A vendre: sachet d'Apollo 11 ayant contenu des bouts de lune

La pochette qu'utilisa Neil Armstrong pour ranger les premiers échantillons lunaires jamais ramassés par l'Homme sera mise aux enchères jeudi prochain à New York.
La pochette qu'utilisa Neil Armstrong pour ranger les premiers échantillons lunaires jamais ramassés par l'Homme sera mise aux enchères jeudi prochain à New York. - © Jewel SAMAD / AFP

Elle a failli finir à la poubelle et fut au coeur d'une bataille judiciaire: la pochette qu'utilisa Neil Armstrong pour ranger les premiers échantillons lunaires jamais ramassés par l'Homme sera mise aux enchères jeudi prochain à New York.

La valeur de cette pochette à tirette de la taille d'une trousse de toilette est estimée entre 2 et 4 millions de dollars. C'est le seul objet de la mission Apollo 11 resté aux mains de propriétaires privés, imprégnée de traces de poussière et de petits cailloux lunaires, selon la maison Sotheby's, dont la vente va coïncider avec le 48e anniversaire de l'alunissage historique de 1969.

"Quelque chose utilisé par le premier homme, de la première mission, qui ramassa les premiers échantillons, c'est remarquable", a fait valoir Cassandra Hatton, vice-présidente de Sotheby's en charge de la vente. En tenant la pochette, "votre coeur bat la chamade, vos mains tremblent", a-t-elle ajouté. "Je n'ai jamais été aussi près de serrer la main de Neil Armstrong ou de marcher sur la lune."

Armstrong ramassa ces échantillons de poussière et fragments de rochers en cinq points différents de la surface lunaire.

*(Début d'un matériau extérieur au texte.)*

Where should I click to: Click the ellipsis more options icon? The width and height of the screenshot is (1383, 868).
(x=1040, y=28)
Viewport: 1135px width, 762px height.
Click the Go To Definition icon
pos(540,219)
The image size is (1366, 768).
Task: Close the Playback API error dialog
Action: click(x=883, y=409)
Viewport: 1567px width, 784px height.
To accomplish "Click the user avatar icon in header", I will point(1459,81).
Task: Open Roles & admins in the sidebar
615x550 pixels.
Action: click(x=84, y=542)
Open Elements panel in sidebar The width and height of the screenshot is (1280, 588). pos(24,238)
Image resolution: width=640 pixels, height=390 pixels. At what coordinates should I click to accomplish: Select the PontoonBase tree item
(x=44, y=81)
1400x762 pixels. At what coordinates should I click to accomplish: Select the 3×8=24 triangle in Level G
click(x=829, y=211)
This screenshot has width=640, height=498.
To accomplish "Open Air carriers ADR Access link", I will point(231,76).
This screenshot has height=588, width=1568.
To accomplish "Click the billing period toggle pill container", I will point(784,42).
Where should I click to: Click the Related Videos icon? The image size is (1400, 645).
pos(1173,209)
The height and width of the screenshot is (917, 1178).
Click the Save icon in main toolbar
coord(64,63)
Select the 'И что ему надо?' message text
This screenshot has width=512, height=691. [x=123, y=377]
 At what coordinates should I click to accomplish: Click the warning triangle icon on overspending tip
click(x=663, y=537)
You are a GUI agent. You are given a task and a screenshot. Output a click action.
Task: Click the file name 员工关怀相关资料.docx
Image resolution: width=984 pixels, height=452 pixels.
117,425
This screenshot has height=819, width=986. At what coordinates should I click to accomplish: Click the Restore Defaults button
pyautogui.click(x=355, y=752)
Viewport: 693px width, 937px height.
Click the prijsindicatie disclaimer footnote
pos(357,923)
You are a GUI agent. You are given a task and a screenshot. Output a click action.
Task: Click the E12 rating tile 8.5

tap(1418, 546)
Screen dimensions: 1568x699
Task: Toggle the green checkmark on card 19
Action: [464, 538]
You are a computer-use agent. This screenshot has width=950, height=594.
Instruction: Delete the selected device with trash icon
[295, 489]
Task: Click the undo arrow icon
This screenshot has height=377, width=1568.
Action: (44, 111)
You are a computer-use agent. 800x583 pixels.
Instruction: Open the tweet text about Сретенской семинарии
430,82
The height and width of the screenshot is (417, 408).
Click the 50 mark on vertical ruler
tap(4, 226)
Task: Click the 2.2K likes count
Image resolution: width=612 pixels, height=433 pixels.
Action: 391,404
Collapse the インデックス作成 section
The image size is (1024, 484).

Vu leur nature alors inconnue, ils furent placés dans des sachets de décontamination pour limiter les risques de toxicité.

Une fois Apollo 11 revenue sur terre, la quasi-totalité du matériel fut expédiée au musée de l'air et de l'espace de Washington. Mais suite à une erreur d'inventaire, la pochette échoua au Johnson Space Center.

Le personnel faillit la jeter, avant de la proposer à un collectionneur spatial du Kansas, gratuitement semble-t-il, qui la conserva sans connaître son histoire.

A la suite d'une condamnation sans lien avec cette affaire, le FBI confisqua ses avoirs, pochette comprise. Elle fut mise aux enchères trois fois sans trouver preneur, jusqu'à ce qu'une avocate de l'Illinois ne s'en empare en 2015 pour une bouchée de pain: 995 dollars.

Remarquant des traces noires, elle l'envoya pour test à la NASA, qui confirma qu'il s'agissait de poussière lunaire d'Apollo 11 et d'un sachet de décontamination figurant sur la liste d'arrimage.

Une bataille judiciaire s'ensuivit pour établir la propriété de la pochette, qu'un juge texan finit par trancher en faveur de l'avocate de l'Illinois.

Parmi les autres objets liés à la conquête spatiale proposés par Sotheby's le 20 juillet figure aussi le plan de vol d'Apollo 13 de 1970, estimé entre 30.000 et 40.000 dollars. Il enregistra les actions de l'équipage de ce qui devait être la troisième mission sur la Lune, jusqu'à ce que l'explosion d'un réservoir d'oxygène n'endommage le vaisseau et n'oblige l'équipage à envoyer un message resté célèbre au centre de contrôle texan: "Houston, nous avons un problème".